Arguably the most controversial of the Jesus Seminar’s pronouncements was that the Gospel of Thomas, a long marginalized text, should be included in the New Testament canon. The Gospel of Thomas features passages that the Jesus Seminar argues (1) predate the accounts of Jesus found in the canonical gospels and (2) depict a naturalistic Jesus.
Scholars associated with the Jesus Seminar have also raised questions about other “secret gospels” that have been discovered, including “Secret Mark” and the “Cross Gospel.” Some Jesus Seminar members have speculated that these secret gospels feature revelations about Jesus that expose him as exclusively mortal.
To most serious scholars of the New Testament, however, these so-called “secret gospels” are simply a distraction. In fact, most aren’t even discoveries: theologians have long known about the Gospel of Thomas—and have dismissed it because it so clearly contravenes the Jesus of the canonical four gospels (see Chapter 3).

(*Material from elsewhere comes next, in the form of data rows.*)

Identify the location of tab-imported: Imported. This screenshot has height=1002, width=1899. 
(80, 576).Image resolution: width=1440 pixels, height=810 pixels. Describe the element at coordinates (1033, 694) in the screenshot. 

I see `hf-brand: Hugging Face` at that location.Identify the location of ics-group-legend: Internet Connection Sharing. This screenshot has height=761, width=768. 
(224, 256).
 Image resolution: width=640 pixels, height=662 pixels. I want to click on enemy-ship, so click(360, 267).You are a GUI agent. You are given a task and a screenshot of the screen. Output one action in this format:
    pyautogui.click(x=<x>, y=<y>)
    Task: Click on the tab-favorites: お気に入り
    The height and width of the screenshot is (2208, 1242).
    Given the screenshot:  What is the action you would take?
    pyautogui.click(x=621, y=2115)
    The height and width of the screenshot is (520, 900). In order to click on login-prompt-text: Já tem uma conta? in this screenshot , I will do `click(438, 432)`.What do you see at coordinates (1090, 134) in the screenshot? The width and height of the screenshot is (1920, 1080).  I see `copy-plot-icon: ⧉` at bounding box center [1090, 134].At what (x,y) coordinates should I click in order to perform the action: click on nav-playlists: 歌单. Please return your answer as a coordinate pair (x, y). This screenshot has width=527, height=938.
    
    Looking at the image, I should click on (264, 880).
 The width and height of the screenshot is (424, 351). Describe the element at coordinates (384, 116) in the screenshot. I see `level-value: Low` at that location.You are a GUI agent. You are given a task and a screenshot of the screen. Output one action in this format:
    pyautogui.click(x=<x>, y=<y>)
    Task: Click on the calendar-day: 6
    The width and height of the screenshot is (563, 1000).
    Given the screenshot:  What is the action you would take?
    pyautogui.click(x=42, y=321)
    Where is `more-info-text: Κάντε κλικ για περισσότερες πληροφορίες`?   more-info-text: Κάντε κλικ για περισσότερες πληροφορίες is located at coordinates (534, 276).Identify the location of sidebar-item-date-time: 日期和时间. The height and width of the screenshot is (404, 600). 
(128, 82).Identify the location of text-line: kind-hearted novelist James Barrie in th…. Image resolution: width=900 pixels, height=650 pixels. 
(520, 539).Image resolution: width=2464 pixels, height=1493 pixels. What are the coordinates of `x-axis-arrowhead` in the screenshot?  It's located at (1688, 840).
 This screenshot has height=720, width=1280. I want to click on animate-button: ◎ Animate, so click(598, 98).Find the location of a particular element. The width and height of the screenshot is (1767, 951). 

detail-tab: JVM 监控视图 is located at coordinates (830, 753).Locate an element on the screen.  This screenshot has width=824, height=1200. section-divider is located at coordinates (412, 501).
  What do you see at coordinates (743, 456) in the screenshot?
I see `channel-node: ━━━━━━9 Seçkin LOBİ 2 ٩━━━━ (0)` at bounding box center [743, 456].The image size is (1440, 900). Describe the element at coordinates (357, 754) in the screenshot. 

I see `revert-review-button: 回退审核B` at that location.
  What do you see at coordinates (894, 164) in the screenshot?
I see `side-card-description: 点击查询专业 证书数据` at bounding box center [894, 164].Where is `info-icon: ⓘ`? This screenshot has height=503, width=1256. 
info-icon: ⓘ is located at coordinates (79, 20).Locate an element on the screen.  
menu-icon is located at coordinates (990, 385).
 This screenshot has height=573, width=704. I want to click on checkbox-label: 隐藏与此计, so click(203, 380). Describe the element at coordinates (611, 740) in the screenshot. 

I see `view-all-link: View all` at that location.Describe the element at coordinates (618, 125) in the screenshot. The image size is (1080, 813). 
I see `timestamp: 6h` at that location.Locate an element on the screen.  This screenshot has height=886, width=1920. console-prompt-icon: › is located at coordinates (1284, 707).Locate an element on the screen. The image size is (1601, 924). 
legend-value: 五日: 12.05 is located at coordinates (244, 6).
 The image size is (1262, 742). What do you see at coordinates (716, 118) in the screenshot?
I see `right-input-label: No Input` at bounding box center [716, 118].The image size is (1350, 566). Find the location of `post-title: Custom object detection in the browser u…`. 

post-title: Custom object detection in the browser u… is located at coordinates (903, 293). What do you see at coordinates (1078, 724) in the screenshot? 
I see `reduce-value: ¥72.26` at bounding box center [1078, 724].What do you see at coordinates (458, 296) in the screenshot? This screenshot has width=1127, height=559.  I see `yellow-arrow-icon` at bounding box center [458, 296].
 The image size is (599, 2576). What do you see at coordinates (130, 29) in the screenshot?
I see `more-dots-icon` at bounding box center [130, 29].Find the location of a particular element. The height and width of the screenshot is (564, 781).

“Secret Mark,” according to its proponents, is a longer and more reliable version of the gospel of Mark, one that was suppressed by the early Church. The problem with this assertion is that no copy of “Secret Mark” exists, and there’s only the thinnest evidence it ever did exist. Everything we know about “Secret Mark” is contained in a quote from it included in a letter by a second-century author. (And, curiously enough, there’s no existing copy of the letter, either—only a picture taken of it by the mid-twentieth-century scholar who found it.)
(Shortform note: Some contemporary commentators believe that the scholar who photographed the letter actually fabricated it.)
Boyd’s Personal Journey
For liberal interpreters of the New Testament, like the scholars comprising the Jesus Seminar, Jesus’s divinity becomes symbolic: The miracles and resurrection are there simply to inspire Christians to hew more closely to Jesus’s teachings.
For Boyd, whose belief is rooted in his years of scholarship and deep faith, this understanding of Jesus is utterly wrongheaded. Jesus’s power to inspire and instruct is indistinguishable from the truth of his supernatural abilities; Paul himself says that if the resurrection didn’t truly happen, then faith is useless. The fact that Paul—and the gospel authors—remain committed to their faith is a token of Jesus’s divinity in fact.
Boyd, too, is committed to Jesus because he is certain of the reality of Jesus’s divinity. He acknowledges that some of the claims about Jesus, the supernatural ones in particular, are perhaps hard for a modern person to believe. But the evidence for those supernatural events—the healing of the sick, the rising from the dead—is incontrovertible. The Jesus Seminar’s distinction between a “Jesus of History” and “Jesus of Faith” simply doesn’t hold up under scrutiny; the Seminar’s central pieces of evidence are thin and/or contradictory, whereas the New Testament, coupled with secular sources like Josephus, paints a remarkably consistent picture of a divine Jesus.
For Boyd, it’s a no-brainer for him to put his trust in the gospels.